BALCA upholds denial of Labor application – No On-Site Hire Exception to Advertising Requirements

The Board of Alien Labor Certification Appeals (BALCA) recently upheld the final determination
of a Certifying Officer (CO) denying labor certification (LC) for an alien worker for the position of Framer.

The Employer filed a LC on behalf of an alien worker and it was accepted for processing in April of 2007. The Employer specified in the application that the position was not a professional occupation. The CO then denied the application on two grounds: the Employer failed to complete ETA Form 9089 by leaving multiple sections incomplete; the Employer used an Occupational Employment Statistics (OES) prevailing wage issued prior to March 8, 2005. Thereafter, the Employer’s owner sought a request for review.
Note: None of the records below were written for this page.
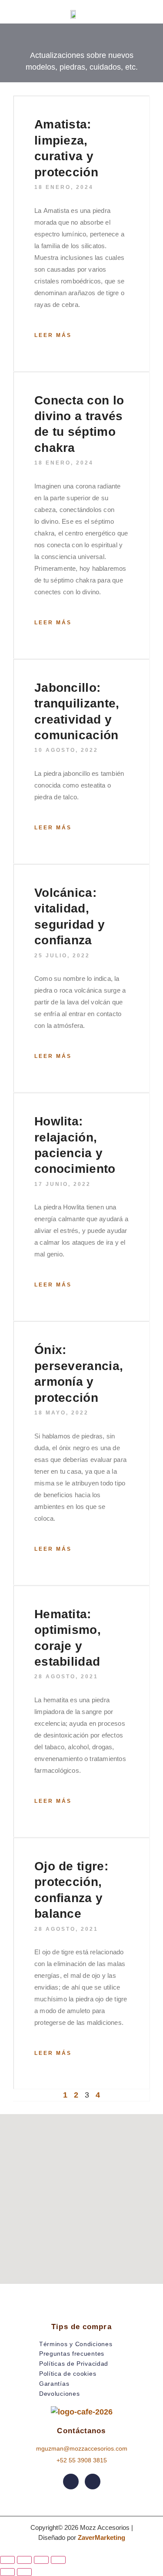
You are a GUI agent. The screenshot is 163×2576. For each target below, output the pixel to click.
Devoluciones (59, 2393)
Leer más (53, 335)
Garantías (54, 2383)
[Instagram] (92, 2481)
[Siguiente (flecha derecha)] (24, 2572)
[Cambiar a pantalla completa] (24, 2560)
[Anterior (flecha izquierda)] (7, 2572)
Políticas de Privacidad (73, 2363)
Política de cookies (67, 2373)
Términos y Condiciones (75, 2343)
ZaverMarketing (101, 2537)
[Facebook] (71, 2481)
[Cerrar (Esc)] (58, 2560)
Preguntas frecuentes (71, 2353)
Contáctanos (81, 2431)
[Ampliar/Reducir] (7, 2560)
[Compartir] (41, 2560)
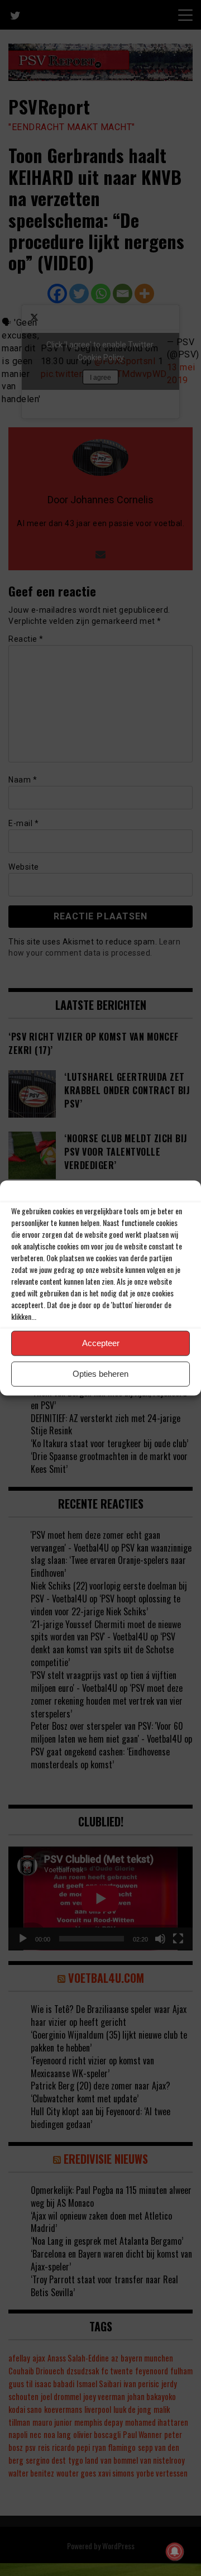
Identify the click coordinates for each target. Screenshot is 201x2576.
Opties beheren (100, 1373)
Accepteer (100, 1343)
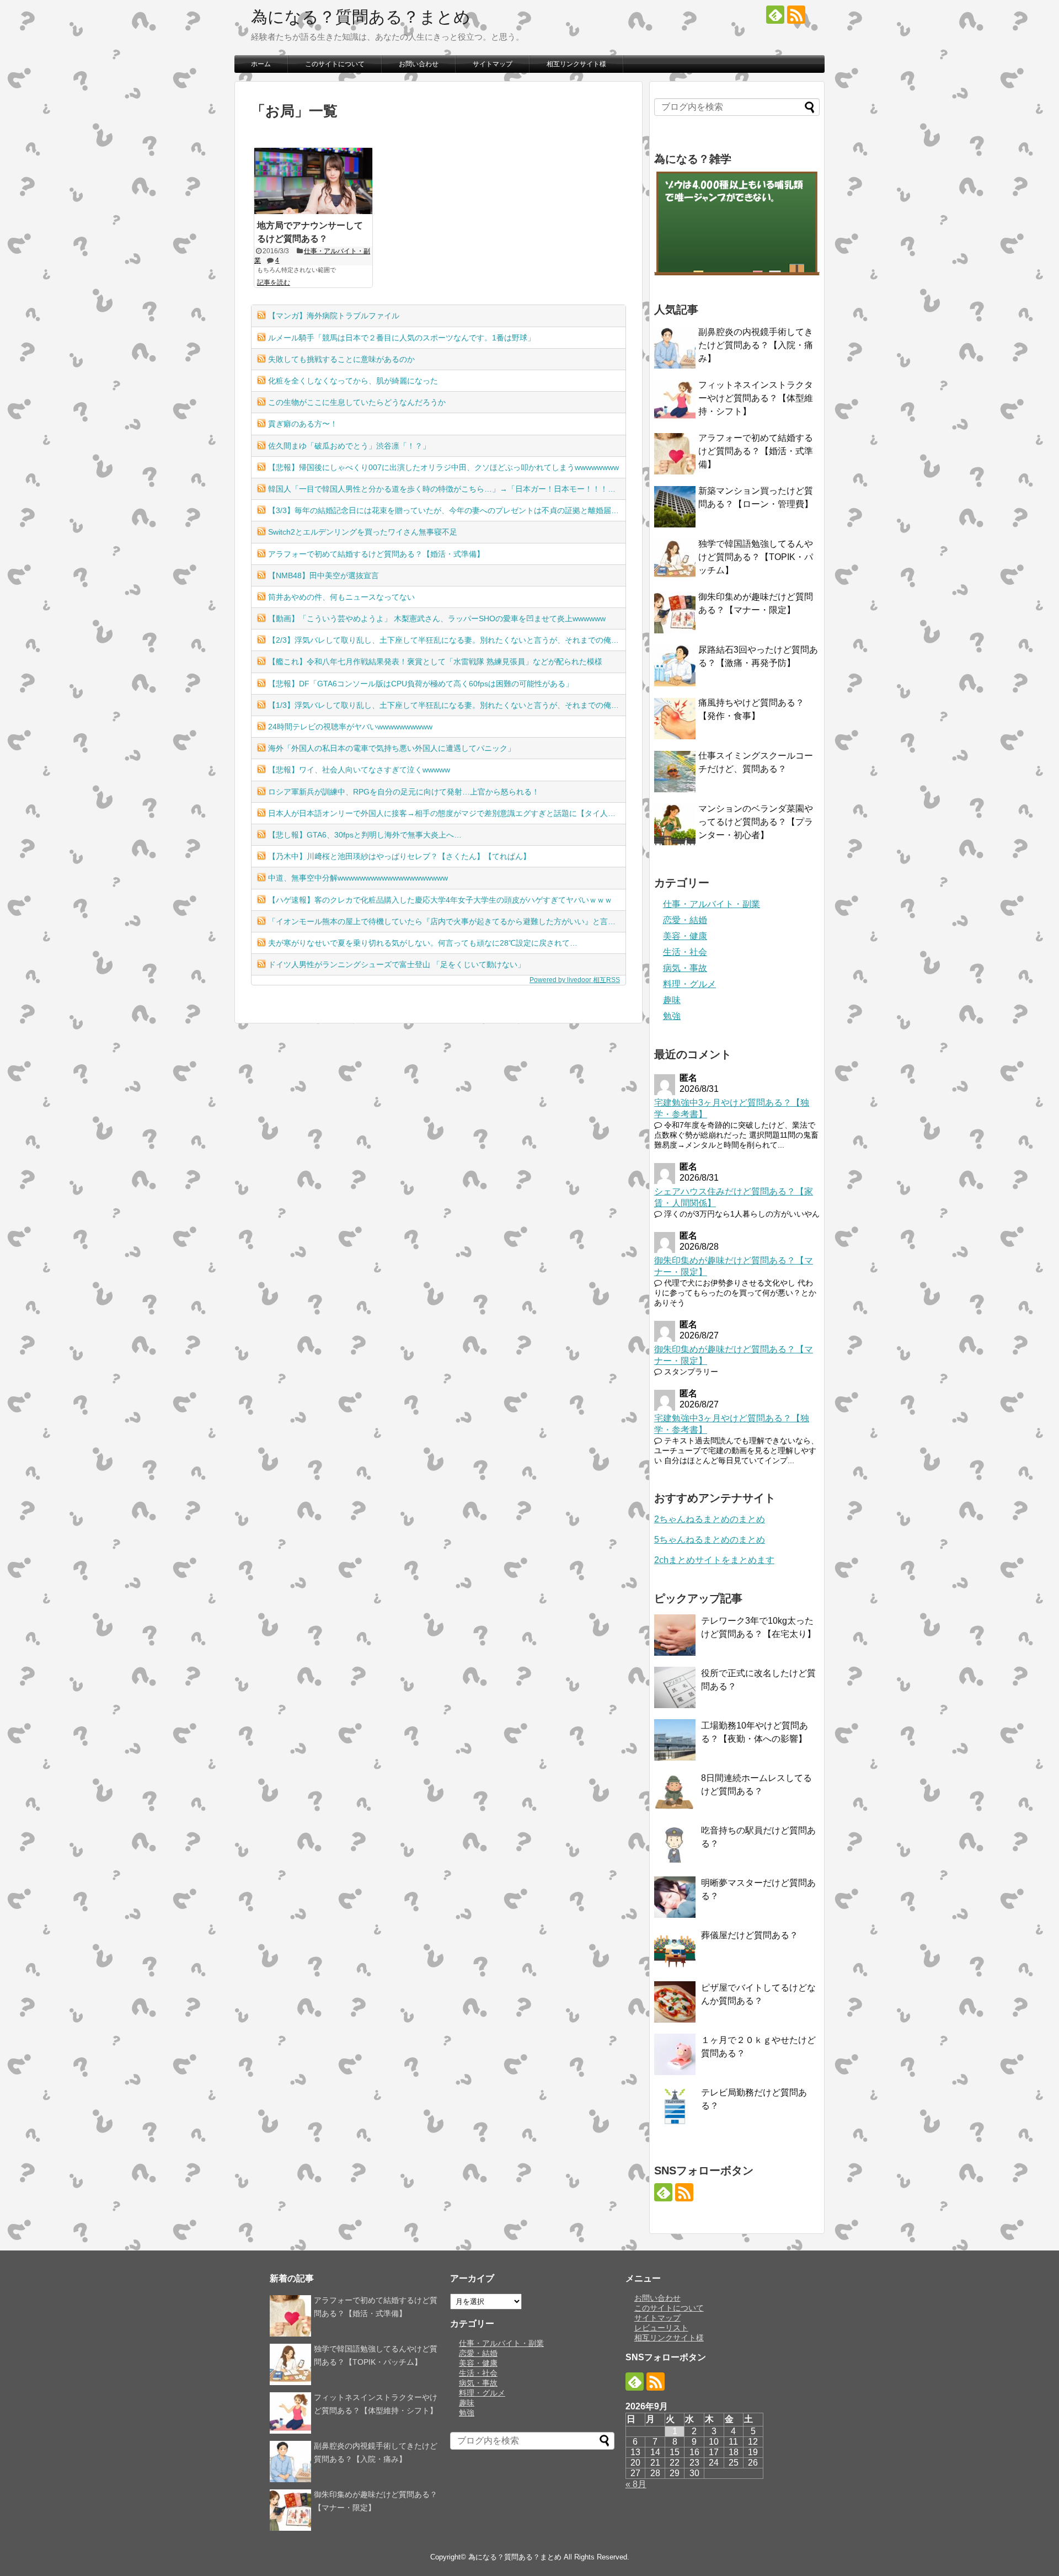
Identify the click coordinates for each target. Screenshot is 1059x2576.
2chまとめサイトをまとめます (714, 1560)
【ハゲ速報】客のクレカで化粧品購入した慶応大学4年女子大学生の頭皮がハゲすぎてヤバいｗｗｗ (440, 899)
The Employer submitted information regarding the omitted sections, and attached a copy of a January 23, 2007 OES prevailing wage. Subsequently, the CO issued a letter of reconsideration accepting the Employer’s reasoning on three of the omissions, but found that the other five deficiencies were not cured by the information provided by the Employer. Specifically, the CO was requesting information concerning the State Workforce Agency (SWA) job order and the Sunday edition newspaper advertisements. For several of the selections, the Employer indicated NONE rather than filing in the specific dates required because the Alien was an “on-the-job-site hire.” The CO informed the Employer in the letter that under the regulations, a 30-day SWA job order is a mandatory recruitment step and the Employer is required to place two print advertisements in a Sunday edition newspaper. The CO then forwarded the case to BALCA. The Employer did not submit an appellate brief in support of its position, but stated that the alien was a very good employee and that he would like to keep him. The CO did file a brief urging affirmation of the denial.

Upon BALCA review, it was determined that the PERM regulations for a nonprofessional occupation require that the employer must at a minimum place a job order and two newspaper advertisements within six months of filing the application. The job order must be placed with the SWA serving the area of intended employment for a period of 30 days. Nothing in the regulations indicates that there is an “on-the-job-hire” exception to the mandatory recruitment steps. Accordingly, the CO correctly denied certification.